Description and Application of the Guidelines

The Carelon Clinical Appropriateness Guidelines (hereinafter “the Carelon Clinical Appropriateness Guidelines” or the “Guidelines”) are designed to assist providers in making the most appropriate treatment decision for a specific clinical condition for an individual. The Guidelines establish objective and evidence-based criteria for medical necessity determinations, where possible, that can be used in support of the following:

  • To establish criteria for when services are medically necessary
  • To assist the practitioner as an educational tool
  • To encourage standardization of medical practice patterns
  • To curtail the performance of inappropriate and/or duplicate services
  • To address patient safety concerns
  • To enhance the quality of health care
  • To promote the most efficient and cost-effective use of services

The Carelon guideline development process complies with applicable accreditation and legal standards, including the requirement that the Guidelines be developed with involvement from appropriate providers with current clinical expertise relevant to the Guidelines under review and be based on the most up-to-date clinical principles and best practices. Resources reviewed include widely used treatment guidelines, randomized controlled trials or prospective cohort studies, and large systematic reviews or meta-analyses. Carelon reviews all of its Guidelines at least annually.
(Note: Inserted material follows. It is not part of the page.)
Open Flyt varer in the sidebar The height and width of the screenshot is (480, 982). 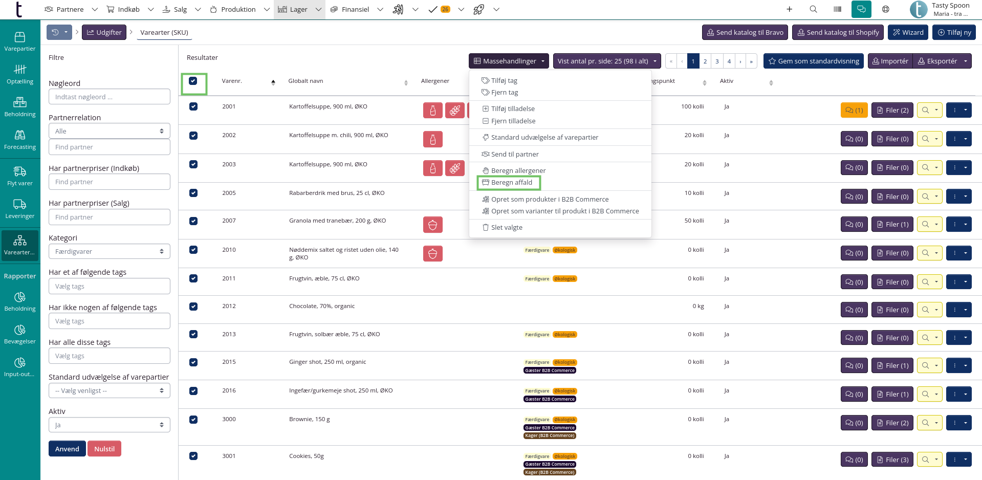tap(19, 176)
Carelon makes its Guidelines publicly available on its website. Copies of the Guidelines are also available upon oral or written request. Additional details, such as summaries of evidence, a list of the sources of evidence, and an explanation of the rationale that supports the adoption of the Guidelines, are included in each guideline document.
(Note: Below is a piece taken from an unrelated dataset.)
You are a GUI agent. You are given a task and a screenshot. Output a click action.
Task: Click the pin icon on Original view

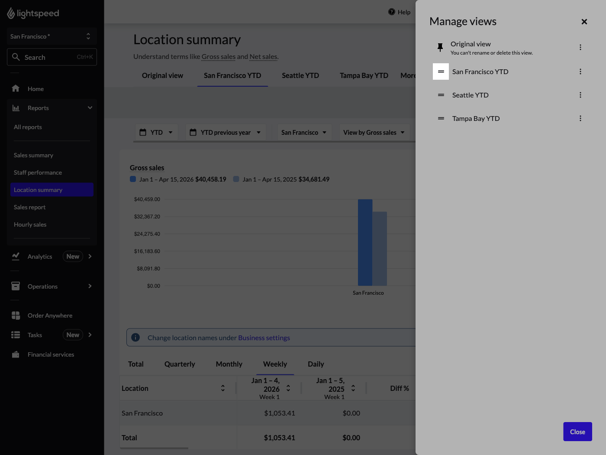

Although the Guidelines are publicly available, Carelon considers the Guidelines to be important, proprietary information of Carelon, which cannot be sold, assigned, leased, licensed, reproduced or distributed without the written consent of Carelon.
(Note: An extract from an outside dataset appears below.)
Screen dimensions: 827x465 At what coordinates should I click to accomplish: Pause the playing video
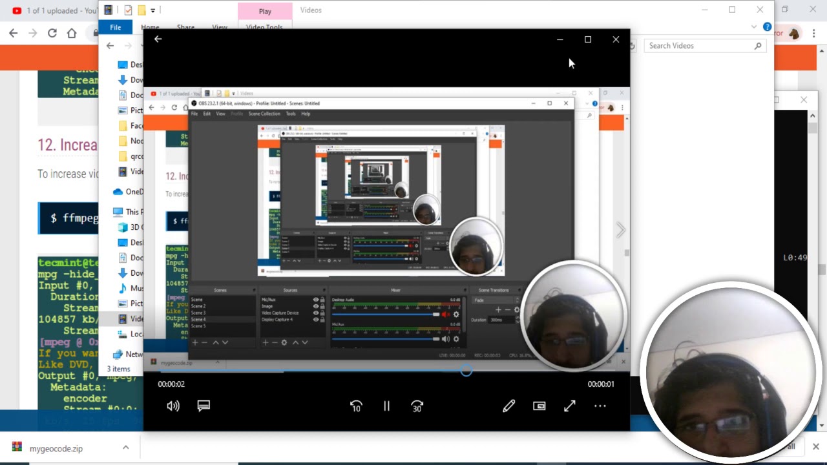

Carelon applies objective and evidence-based criteria, and takes individual circumstances and the local delivery system into account when determining the medical appropriateness of health care services. The Carelon Guidelines are just guidelines for the provision of specialty health services. These criteria are designed to guide both providers and reviewers to the most appropriate services based on a patient’s unique circumstances. In all cases, clinical judgment consistent with the standards of good medical practice should be used when applying the Guidelines. Guideline determinations are made based on the information provided at the time of the request. It is expected that medical necessity decisions may change as new information is provided or based on unique aspects of the patient’s condition. The treating clinician has final authority and responsibility for treatment decisions regarding the care of the patient and for justifying and demonstrating the existence of medical necessity for the requested service. The Guidelines are not a substitute for the experience and judgment of a physician or other health care professionals. Any clinician seeking to apply or consult the Guidelines is expected to use independent medical judgment in the context of individual clinical circumstances to determine any patient’s care or treatment.

The Guidelines do not address coverage, benefit or other plan specific issues. Applicable federal and state coverage mandates take precedence over these clinical guidelines, and in the case of reviews for Medicare Advantage Plans, the Guidelines are only applied where there are not fully established CMS criteria. If requested by a health plan, Carelon will review requests based on health plan medical policy/guidelines in lieu of the Carelon Guidelines. Pharmaceuticals, radiotracers, or medical devices used in any of the diagnostic or therapeutic interventions listed in the Guidelines must be FDA approved or conditionally approved for the intended use. However, use of an FDA approved or conditionally approved product does not constitute medical necessity or guarantee reimbursement by the respective health plan.

The Guidelines may also be used by the health plan or by Carelon for purposes of provider education, or to review the medical necessity of services by any provider who has been notified of the need for medical necessity review, due to billing practices or claims that are not consistent with other providers in terms of frequency or some other manner.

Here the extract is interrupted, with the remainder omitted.